Rules for renting to relatives
Those who rent a flat to close relatives, such as their own children, can benefit from tax advantages. The prerequisite is that the rental agreement is correctly structured and actually implemented.
Reduced rent: Tax advantages through income-related expenses
Even with a reduced rent, landlords can deduct income-related expenses (e.g. depreciation, interest on debt) for tax purposes. The following applies:
- Rent ≥ 66% of the local market rent: Income-related expenses are fully deductible.
- Rent between 50% and 66% of the local rent: A total surplus forecast is required:
- Forecast positive: full deduction of income-related expenses
- Forecast negative: income-related expenses only partially deductible
- Rent < 50% of the local rent: Rental is partially classified as gratuitous. Income-related expenses are only deductible in proportion to the paid rental share.
These rules only apply to the rental of residential property – not to rooms used for commercial or freelance purposes.
Total surplus forecast: When is it necessary?
A total surplus forecast must be carried out if:
- the rent is between 50% and 66% of the local rent
- or in exceptional cases also for rental at more than 66%, e.g. for elaborately designed or very large properties (over 250 m² living space)

Objective 1> List each rent range, given as a share of the local rent, that the text on renting to relatives sets out for deducting income-related expenses.
Objective 2> Copy out the passage of the text on renting to relatives from "Reduced rent: Tax" to "paid rental share.".

Available data>
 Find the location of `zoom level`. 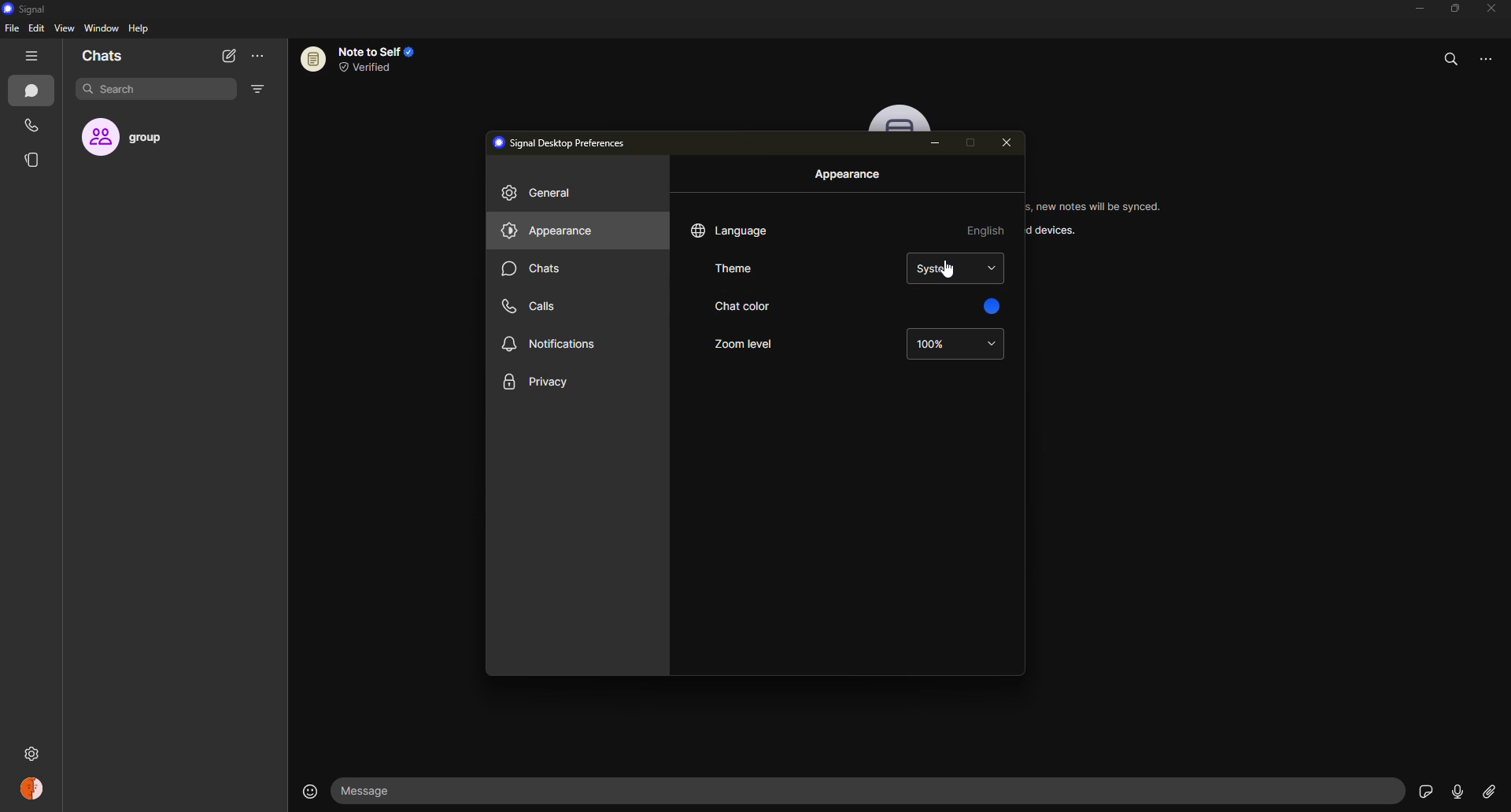

zoom level is located at coordinates (742, 343).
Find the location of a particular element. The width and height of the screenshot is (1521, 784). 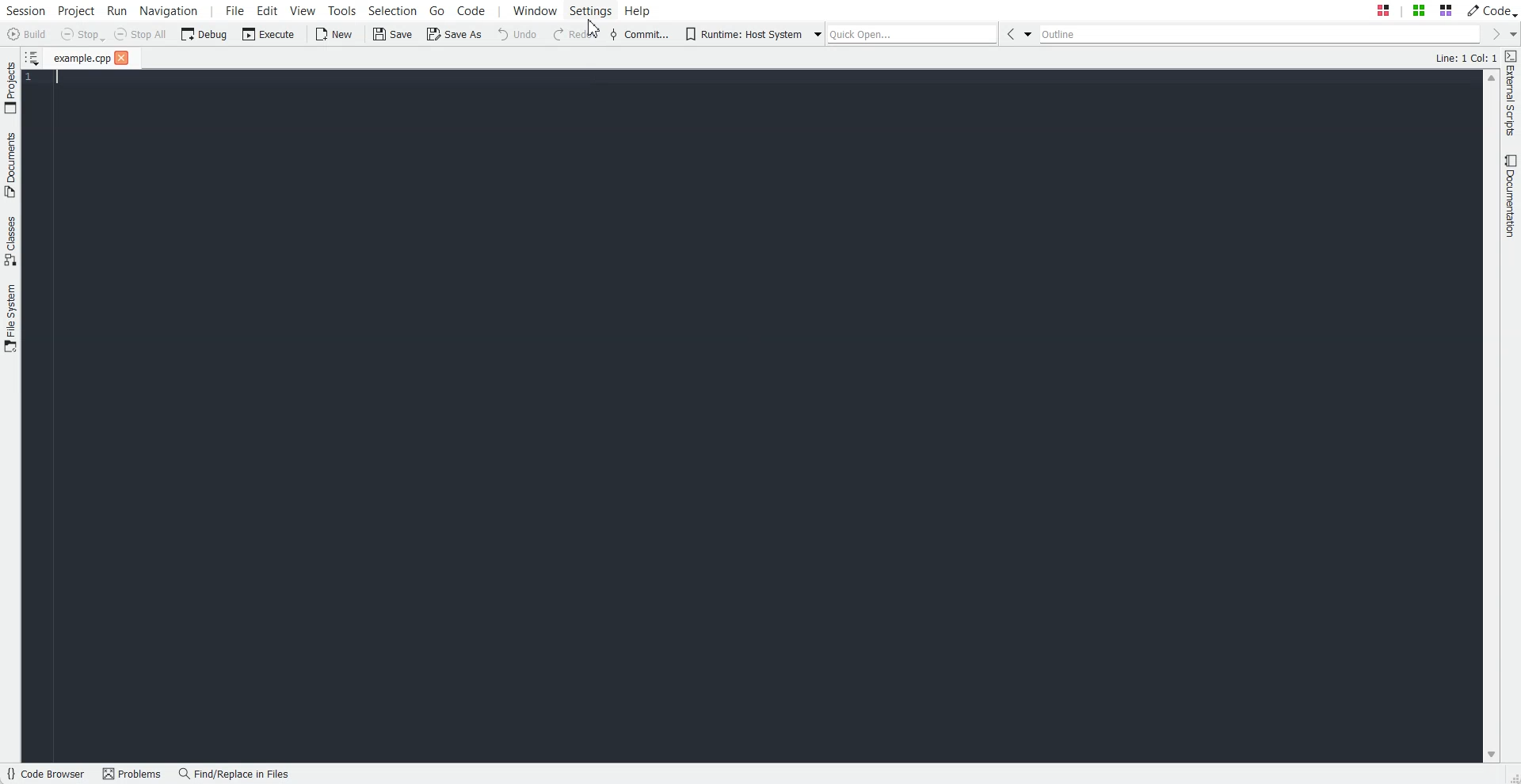

Help is located at coordinates (638, 10).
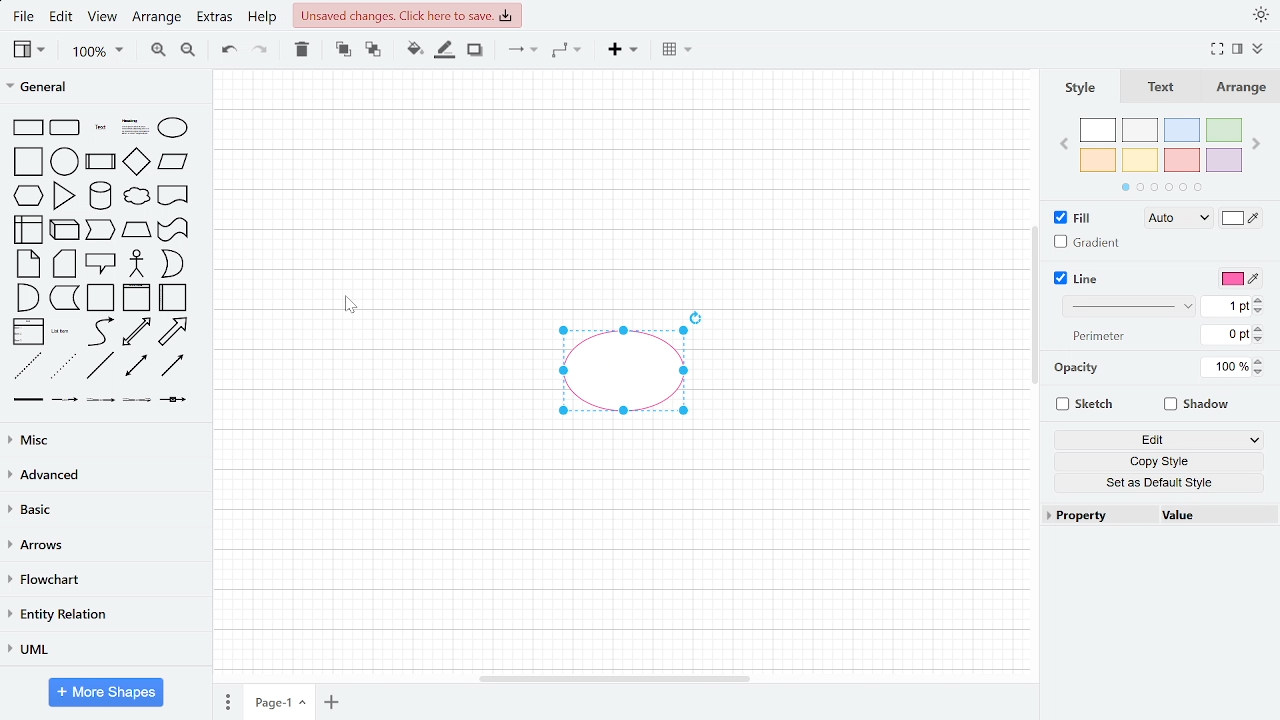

Worked solution 1>
- Rent at or above 66% of the local market rent
- Rent between 50% and 66% of the local rent
- Rent below 50% of the local rent

Worked solution 2>
Reduced rent: Tax advantages through income-related expenses
Even with a reduced rent, landlords can deduct income-related expenses (e.g. depreciation, interest on debt) for tax purposes. The following applies:
- Rent ≥ 66% of the local market rent: Income-related expenses are fully deductible.
- Rent between 50% and 66% of the local rent: A total surplus forecast is required:
- Forecast positive: full deduction of income-related expenses
- Forecast negative: income-related expenses only partially deductible
- Rent < 50% of the local rent: Rental is partially classified as gratuitous. Income-related expenses are only deductible in proportion to the paid rental share.